- Born: Allen Sanford Forman July 7, 1928 Morristown, New Jersey, U.S.
- Died: November 23, 2013 (aged 85) Norfolk, Virginia, U.S.
- Occupation: Umpire
- Years active: 1961–1965 (NL), 1978–1979 (AL)
- Employer(s): National League, American League

= Al Forman =

American baseball umpire (1928–2013)

Allen Sanford Forman (July 7, 1928 – November 23, 2013) was an American professional baseball umpire. Forman worked in the National League from 1961 to 1965. He also served as a replacement umpire in the American League in 1978 and 1979 for a total of four games. Forman umpired 778 major league games in his seven-year career. He also umpired in the 1962 MLB All-Star Game.

==Early life==
Forman served as a parachute rigger in the Navy and was stationed in Norfolk. While in the military, Forman umpired his first baseball game. Upon his discharge in 1954, he attended Fairleigh Dickinson University for two years and then completed the Al Somers Umpire School in 1956.

==Umpiring career==
Forman umpired in the Florida State League, Northwest League, Texas League and International League before his major league promotion. He worked in the National League from 1961 through 1965. League officials elected not to renew Forman's contract for the 1966 season, saying simply that "we thought someone else could do a better job."

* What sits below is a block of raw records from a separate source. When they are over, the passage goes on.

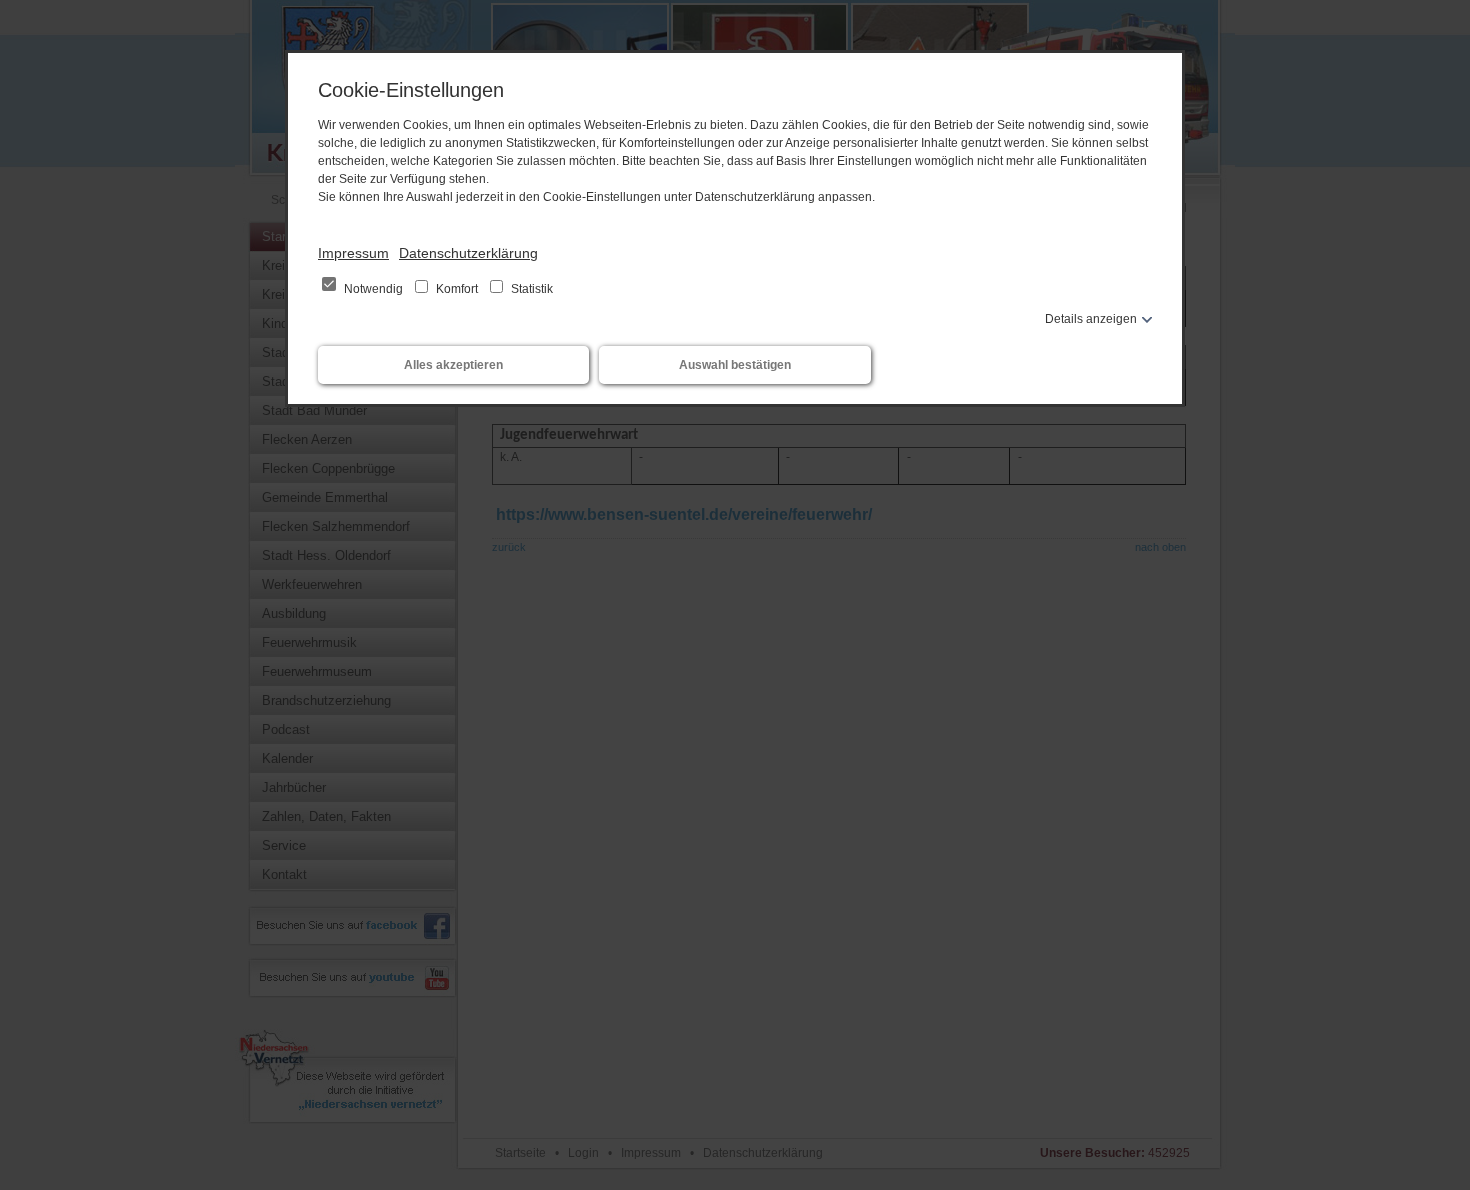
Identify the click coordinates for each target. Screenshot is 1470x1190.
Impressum (353, 253)
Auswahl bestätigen (735, 365)
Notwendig (373, 289)
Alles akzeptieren (453, 365)
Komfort (457, 289)
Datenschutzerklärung (468, 253)
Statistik (530, 289)
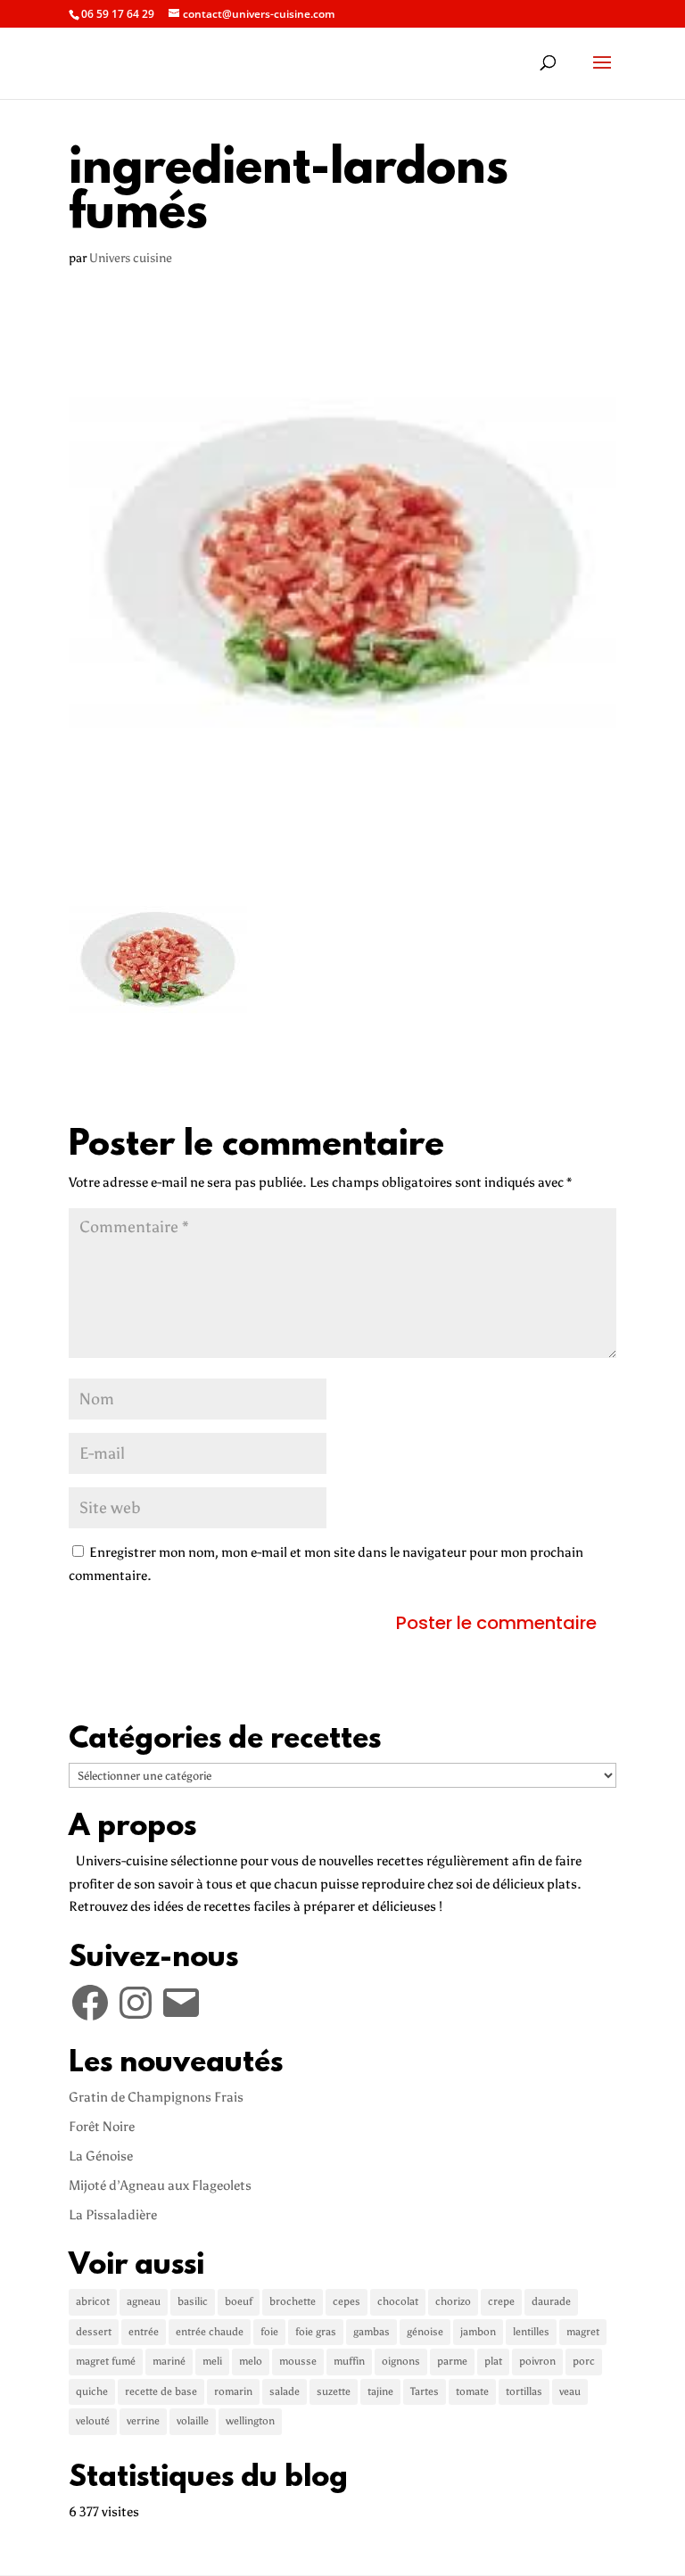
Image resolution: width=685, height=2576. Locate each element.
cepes (346, 2301)
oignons (401, 2361)
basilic (192, 2301)
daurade (551, 2301)
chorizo (453, 2301)
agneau (144, 2301)
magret (582, 2331)
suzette (334, 2391)
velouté (93, 2421)
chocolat (397, 2301)
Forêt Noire (102, 2127)
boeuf (238, 2301)
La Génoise (101, 2156)
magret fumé (106, 2361)
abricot (93, 2301)
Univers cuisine (130, 258)
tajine (380, 2391)
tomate (472, 2391)
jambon (478, 2331)
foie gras (315, 2331)
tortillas (524, 2391)
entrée (143, 2331)
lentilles (531, 2331)
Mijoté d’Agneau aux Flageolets (160, 2185)
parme (452, 2361)
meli (212, 2361)
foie (269, 2331)
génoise (425, 2331)
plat (493, 2361)
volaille (193, 2421)
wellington (250, 2421)
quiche (92, 2391)
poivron (537, 2361)
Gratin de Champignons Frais (156, 2097)
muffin (349, 2361)
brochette (292, 2301)
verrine (143, 2421)
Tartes (424, 2391)
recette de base (161, 2391)
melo (250, 2361)
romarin (233, 2391)
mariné (169, 2361)
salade (284, 2391)
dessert (93, 2331)
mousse (298, 2361)
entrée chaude (209, 2331)
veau (570, 2391)
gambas (371, 2331)
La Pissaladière (113, 2215)
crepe (501, 2301)
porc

For brief work stoppages in 1978 and 1979, Forman was a fill-in umpire. In his only game in 1978, he ejected Oakland's Dave Revering after Revering threw a helmet while disputing a call. Forman umpired three games in 1979. By this time, Forman's umpiring work was in the Eastern College Athletic Conference and he worked full-time in sales for a distillery.

==Notable games==
Forman was the second base umpire for the Dodgers-Giants game on August 22, 1965, when Juan Marichal struck John Roseboro with a baseball bat. Forman had been behind the plate two days prior, when Marichal said that he was threatened by Roseboro. Marichal claimed that Forman had overheard the threatening statements.

==Later life==
As of 2010, Forman was still involved with baseball, evaluating umpires in the Coastal Plain League. He died in 2013.